The U.S. National Aeronautics and Space Admin. (NASA) announced on Aug. 3 agreements with three American commercial companies to design and develop the next generation of U.S. human spaceflight vehicles, enabling a launch of astronauts from U.S. soil within the next five years. Advances made by these companies under newly signed Space Act Agreements through the agency’s Commercial Crew Integrated Capability (CCiCap) initiative are intended ultimately to yield human spaceflight services for government and commercial customers. CCiCap partners and funding levels are Sierra Nevada Corp. (Louisville, Colo.), $212.5 million; Space Exploration Technologies (SpaceX, Hawthorne, Calif.), $440 million; and The Boeing Co., (Houston, Texas), $460 million.
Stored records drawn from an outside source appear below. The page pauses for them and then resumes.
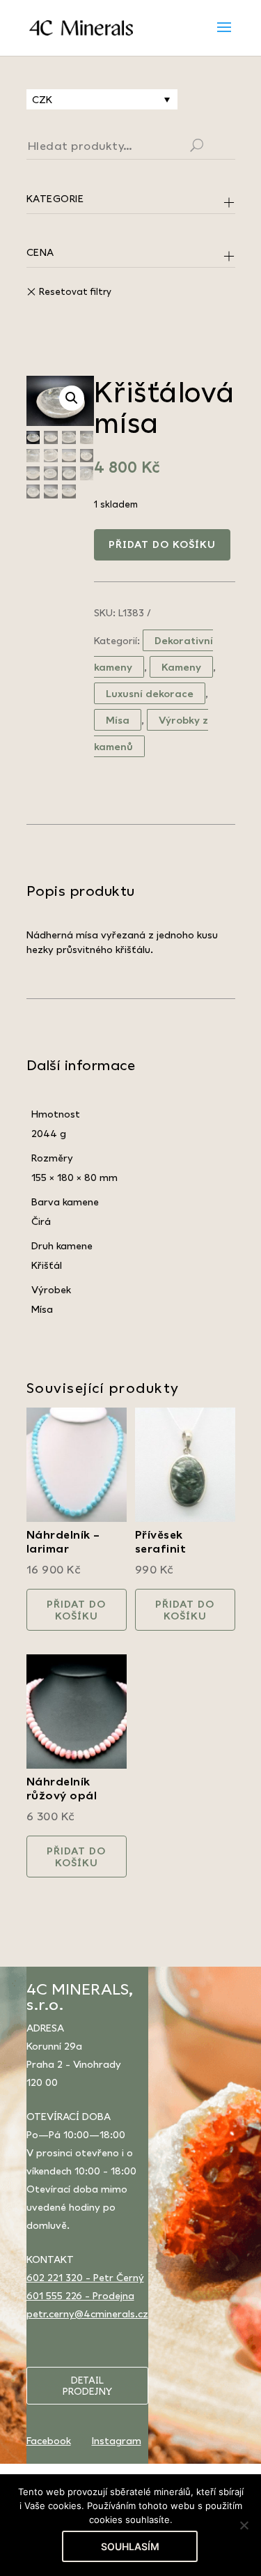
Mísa (117, 720)
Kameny (181, 667)
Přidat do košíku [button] (76, 1610)
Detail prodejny (87, 2386)
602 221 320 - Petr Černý (85, 2277)
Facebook (48, 2440)
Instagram (116, 2440)
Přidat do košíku (162, 544)
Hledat (213, 147)
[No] (244, 2525)
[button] (71, 398)
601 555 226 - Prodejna (80, 2295)
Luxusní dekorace (149, 693)
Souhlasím (130, 2546)
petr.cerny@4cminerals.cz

CCiCap is an initiative of NASA’s Commercial Crew Program (CCP) and an Obama Administration priority. CCP’s initial objective is crew transportation capability to and from the International Space Station and low Earth orbit. The new CCiCAP agreements follow two previous initiatives by NASA to spur the development of transportation subsystems, and represent a new phase in which industry partners develop crew transportation capabilities as fully integrated systems. Between now and May 31, 2014, NASA’s partners will perform tests and will mature integrated designs. This will set the stage for crewed orbital demonstration missions to low Earth orbit by the middle of the decade.
NASA also is developing the Orion MultiPurpose Crew Vehicle (MPCV) and Space Launch System (SLS), a crew capsule and heavylift rocket for crewed missions across the solar system.